# Atomiser Seeking Advice



## Quentin (22/3/17)

Good Morning Ecigssa Family! 

So I have been having a debate in my head for a week now with no conclusion as of yet. I am looking for an atty to go on top of my HHA Ultron Stab Wood Mod. Does anyone have any suggestions for me? 

I can't decide on anything so I thought I would come here for some help! 

Many thanks in advance!


----------



## Silver (22/3/17)

What type of vape you looking for @Quentin ?

High power or lower power?
Restricted or big air?

Maybe then the members can advise you better


----------



## Quentin (22/3/17)

Silver said:


> What type of vape you looking for @Quentin ?
> 
> High power or lower power?
> Restricted or big air?
> ...


Aaaah my apologies @Silver, I'm still rubbing the sleep out of my eyes! 

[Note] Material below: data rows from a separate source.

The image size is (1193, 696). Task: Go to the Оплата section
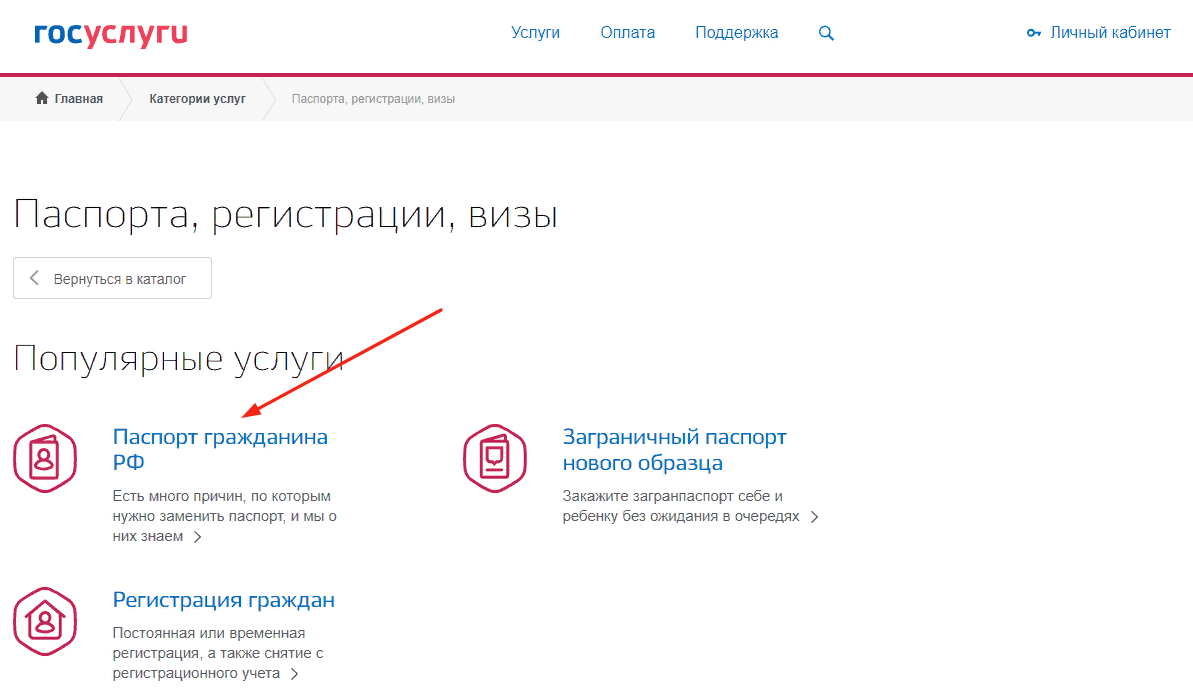627,33
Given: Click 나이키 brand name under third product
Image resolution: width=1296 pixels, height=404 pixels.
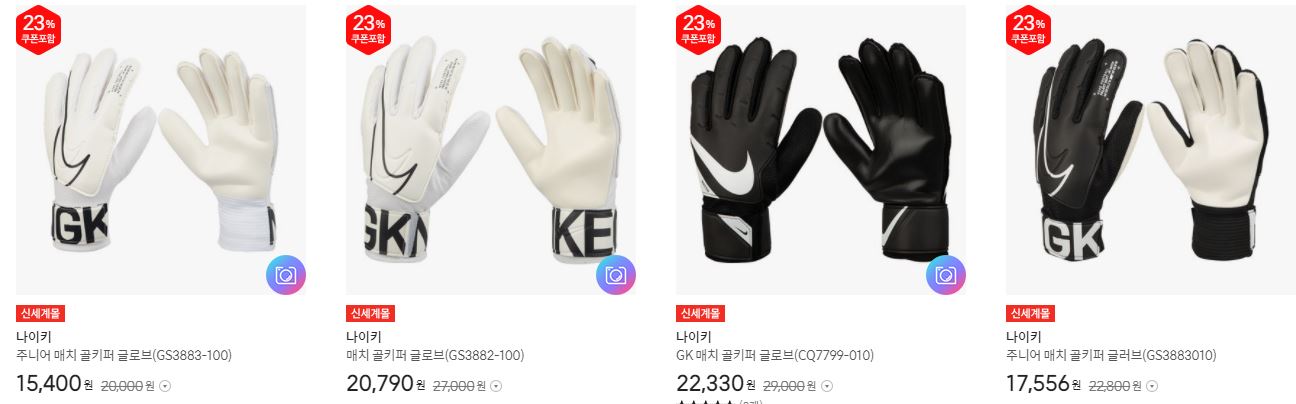Looking at the screenshot, I should (x=693, y=336).
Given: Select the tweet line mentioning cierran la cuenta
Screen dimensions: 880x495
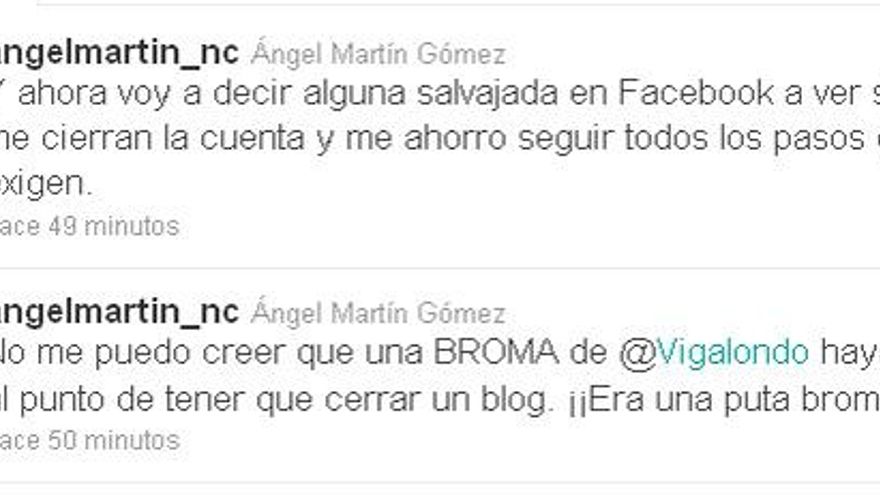Looking at the screenshot, I should coord(440,139).
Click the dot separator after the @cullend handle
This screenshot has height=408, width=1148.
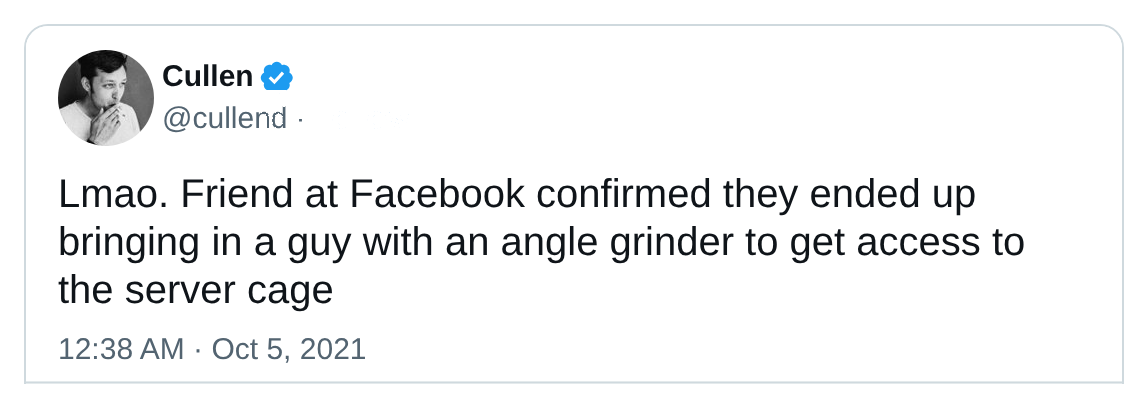[x=299, y=119]
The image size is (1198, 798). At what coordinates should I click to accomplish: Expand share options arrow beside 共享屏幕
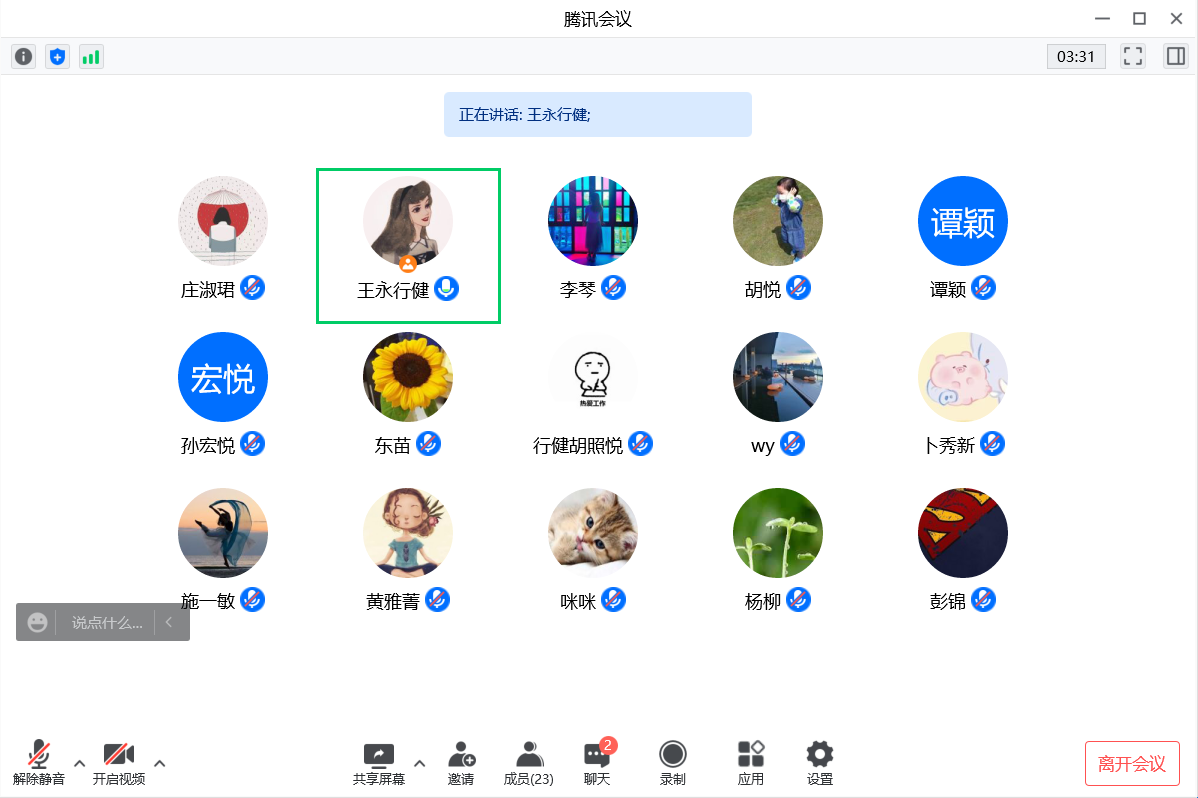[420, 764]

I'm not after high power, maybe 45w with big airflow, but I'm also not against restricted! 

Quentin

Sent from my HUAWEI NXT-L29 using Tapatalk


----------



## Scissorhands (22/3/17)

Gorgeous mod @Quentin !

With a single 26650 i would also opt for 45 watts / restricted lung hit for decent battery life

To give the guys a better idea of atty choices . . . 

1. Are you looking for a RDA or RTA?

2. What price range? R500 / R1000 / R2000+

Kind regards


----------



## Quentin (22/3/17)

Scissorhands said:


> Gorgeous mod @Quentin !
> 
> With a single 26650 i would also opt for 45 watts / restricted lung hit for decent battery life
> 
> ...


Thank you @Scissorhands! 

I'm looking for an RTA, and price I'm willing to fork out what's needed for a beautiful RTA! 

Quentin 



Sent from my HUAWEI NXT-L29 using Tapatalk


----------



## Scissorhands (22/3/17)

Quentin said:


> Thank you @Scissorhands!
> 
> I'm looking for an RTA, and price I'm willing to fork out what's needed for a beautiful RTA!
> 
> ...



Awesome sauce!

I cant really comment on the higher end RTAs but there are a few gents that can point you in the right direction such as @Rob Fisher 

Happy hunting


----------



## Moey_Ismail (22/3/17)

Quentin said:


> Thank you @Scissorhands!
> 
> I'm looking for an RTA, and price I'm willing to fork out what's needed for a beautiful RTA!
> 
> ...


Hey bud, the OBS Engine Nano seems to be what you looking for. Top airflow so no leaking, single coil deck for low wattage, masses of airflow, top side filling and holds 5.3ml of juice and it's a flavor machine, got mine from www.theecigstore.co.za

Reactions: Like 1


----------



## Smokyg (22/3/17)

I must say that i believe the Smok TFV8 Big Baby Beast 7 Colour will look phenomenal on that mod... And it is an amazing vape at 50W

Reactions: Winner 1


----------